◆ EXERCISE PROMPT ◆
Please give again, word for word, the lines that lie between the start of the listing below and the line with "You are a computer-use agent. Viewport: 1200px", both included.

◆ GIVEN RECORDS ◆
+++
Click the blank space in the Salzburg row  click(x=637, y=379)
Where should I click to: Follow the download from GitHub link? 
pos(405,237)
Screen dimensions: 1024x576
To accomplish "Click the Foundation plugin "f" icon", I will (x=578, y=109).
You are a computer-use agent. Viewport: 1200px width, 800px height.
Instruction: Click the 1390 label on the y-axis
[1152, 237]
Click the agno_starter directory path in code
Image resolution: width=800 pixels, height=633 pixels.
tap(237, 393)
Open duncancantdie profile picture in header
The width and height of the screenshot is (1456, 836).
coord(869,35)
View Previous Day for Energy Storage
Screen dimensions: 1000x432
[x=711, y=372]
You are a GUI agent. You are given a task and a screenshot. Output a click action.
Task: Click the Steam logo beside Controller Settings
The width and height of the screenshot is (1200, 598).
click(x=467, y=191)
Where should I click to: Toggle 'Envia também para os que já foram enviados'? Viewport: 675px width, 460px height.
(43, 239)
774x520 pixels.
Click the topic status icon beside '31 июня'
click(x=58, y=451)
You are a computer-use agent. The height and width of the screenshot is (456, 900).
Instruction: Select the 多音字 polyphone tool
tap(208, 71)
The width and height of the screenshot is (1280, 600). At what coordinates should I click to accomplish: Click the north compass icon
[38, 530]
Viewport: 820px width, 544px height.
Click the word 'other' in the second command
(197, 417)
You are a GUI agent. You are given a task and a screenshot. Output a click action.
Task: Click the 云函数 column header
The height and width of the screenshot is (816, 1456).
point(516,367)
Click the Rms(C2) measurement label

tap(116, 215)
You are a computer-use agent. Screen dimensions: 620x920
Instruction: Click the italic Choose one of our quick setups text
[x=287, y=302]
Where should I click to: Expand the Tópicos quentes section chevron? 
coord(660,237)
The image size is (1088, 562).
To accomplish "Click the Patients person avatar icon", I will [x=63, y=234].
+++
◆ EXERCISE SOLUTION ◆
Click the blank space in the Salzburg row  click(x=637, y=379)
Where should I click to: Follow the download from GitHub link? 
pos(405,237)
Screen dimensions: 1024x576
To accomplish "Click the Foundation plugin "f" icon", I will (x=578, y=109).
You are a computer-use agent. Viewport: 1200px width, 800px height.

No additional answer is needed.